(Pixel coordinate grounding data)
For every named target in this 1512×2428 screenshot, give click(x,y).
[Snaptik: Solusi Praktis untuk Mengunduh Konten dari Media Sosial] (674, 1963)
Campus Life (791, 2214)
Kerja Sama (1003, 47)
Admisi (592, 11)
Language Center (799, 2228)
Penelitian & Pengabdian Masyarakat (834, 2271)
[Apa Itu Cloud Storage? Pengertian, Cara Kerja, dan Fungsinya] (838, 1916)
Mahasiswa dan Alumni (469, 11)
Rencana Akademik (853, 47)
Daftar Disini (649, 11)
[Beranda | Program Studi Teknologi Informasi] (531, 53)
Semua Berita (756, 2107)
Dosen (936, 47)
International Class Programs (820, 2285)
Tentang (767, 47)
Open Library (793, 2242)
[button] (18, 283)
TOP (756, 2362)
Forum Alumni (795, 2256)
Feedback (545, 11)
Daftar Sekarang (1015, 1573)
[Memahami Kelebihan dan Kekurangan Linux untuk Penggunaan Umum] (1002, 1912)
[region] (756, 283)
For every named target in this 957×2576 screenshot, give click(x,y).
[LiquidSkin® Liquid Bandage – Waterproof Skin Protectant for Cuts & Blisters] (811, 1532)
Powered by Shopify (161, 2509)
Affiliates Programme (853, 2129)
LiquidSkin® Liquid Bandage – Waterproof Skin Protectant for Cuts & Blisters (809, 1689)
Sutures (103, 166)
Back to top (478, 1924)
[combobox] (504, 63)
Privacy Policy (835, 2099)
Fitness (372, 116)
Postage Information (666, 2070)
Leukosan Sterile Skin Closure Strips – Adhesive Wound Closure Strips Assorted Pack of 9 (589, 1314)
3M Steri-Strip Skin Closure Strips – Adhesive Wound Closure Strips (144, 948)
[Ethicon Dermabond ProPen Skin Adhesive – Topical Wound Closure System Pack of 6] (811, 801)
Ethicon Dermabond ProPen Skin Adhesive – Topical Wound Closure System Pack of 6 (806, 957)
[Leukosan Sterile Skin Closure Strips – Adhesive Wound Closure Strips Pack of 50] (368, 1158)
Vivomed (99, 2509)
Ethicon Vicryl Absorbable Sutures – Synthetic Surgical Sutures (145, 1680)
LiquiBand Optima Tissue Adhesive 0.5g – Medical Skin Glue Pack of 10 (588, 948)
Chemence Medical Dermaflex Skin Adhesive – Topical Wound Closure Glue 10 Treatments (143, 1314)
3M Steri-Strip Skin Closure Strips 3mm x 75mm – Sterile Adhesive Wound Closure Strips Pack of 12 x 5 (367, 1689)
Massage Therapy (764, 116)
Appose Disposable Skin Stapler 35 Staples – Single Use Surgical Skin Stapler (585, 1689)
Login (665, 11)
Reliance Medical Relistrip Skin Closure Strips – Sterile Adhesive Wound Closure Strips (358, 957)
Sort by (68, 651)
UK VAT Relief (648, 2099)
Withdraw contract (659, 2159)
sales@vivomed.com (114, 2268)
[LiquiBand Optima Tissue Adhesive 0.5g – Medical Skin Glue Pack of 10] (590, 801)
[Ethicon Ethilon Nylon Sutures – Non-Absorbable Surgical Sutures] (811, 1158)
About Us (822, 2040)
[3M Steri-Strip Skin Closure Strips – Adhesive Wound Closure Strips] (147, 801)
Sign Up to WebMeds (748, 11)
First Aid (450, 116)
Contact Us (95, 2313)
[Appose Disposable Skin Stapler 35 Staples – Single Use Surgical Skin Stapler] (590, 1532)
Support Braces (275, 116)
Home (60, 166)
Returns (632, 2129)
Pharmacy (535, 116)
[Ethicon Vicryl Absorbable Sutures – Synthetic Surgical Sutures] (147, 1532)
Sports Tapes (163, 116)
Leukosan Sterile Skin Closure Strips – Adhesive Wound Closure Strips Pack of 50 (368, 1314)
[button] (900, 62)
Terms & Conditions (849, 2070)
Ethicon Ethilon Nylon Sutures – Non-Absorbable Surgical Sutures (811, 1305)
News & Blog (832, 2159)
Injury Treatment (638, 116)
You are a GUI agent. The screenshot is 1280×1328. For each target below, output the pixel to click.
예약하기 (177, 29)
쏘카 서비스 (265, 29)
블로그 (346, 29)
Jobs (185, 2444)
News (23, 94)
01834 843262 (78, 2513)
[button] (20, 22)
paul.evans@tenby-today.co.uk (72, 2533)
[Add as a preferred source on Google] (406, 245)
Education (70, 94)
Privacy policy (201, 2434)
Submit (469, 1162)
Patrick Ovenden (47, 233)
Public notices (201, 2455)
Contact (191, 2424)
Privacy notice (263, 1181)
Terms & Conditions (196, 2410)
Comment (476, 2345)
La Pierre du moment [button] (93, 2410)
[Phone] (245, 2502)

▶ Task brief: In the entries above, find the line with "TOP (756, 2362)" and the line with "Sutures (145, 1680)", then restate word for word both of them and every line between, with nothing more.

▶ Solution to this task:
TOP (756, 2362)
Forum Alumni (795, 2256)
Feedback (545, 11)
Daftar Sekarang (1015, 1573)
[Memahami Kelebihan dan Kekurangan Linux untuk Penggunaan Umum] (1002, 1912)
[region] (756, 283)
For every named target in this 957×2576 screenshot, give click(x,y).
[LiquidSkin® Liquid Bandage – Waterproof Skin Protectant for Cuts & Blisters] (811, 1532)
Powered by Shopify (161, 2509)
Affiliates Programme (853, 2129)
LiquidSkin® Liquid Bandage – Waterproof Skin Protectant for Cuts & Blisters (809, 1689)
Sutures (103, 166)
Back to top (478, 1924)
[combobox] (504, 63)
Privacy Policy (835, 2099)
Fitness (372, 116)
Postage Information (666, 2070)
Leukosan Sterile Skin Closure Strips – Adhesive Wound Closure Strips Assorted Pack of 9 (589, 1314)
3M Steri-Strip Skin Closure Strips – Adhesive Wound Closure Strips (144, 948)
[Ethicon Dermabond ProPen Skin Adhesive – Topical Wound Closure System Pack of 6] (811, 801)
Ethicon Dermabond ProPen Skin Adhesive – Topical Wound Closure System Pack of 6 (806, 957)
[Leukosan Sterile Skin Closure Strips – Adhesive Wound Closure Strips Pack of 50] (368, 1158)
Vivomed (99, 2509)
Ethicon Vicryl Absorbable Sutures – Synthetic Surgical Sutures (145, 1680)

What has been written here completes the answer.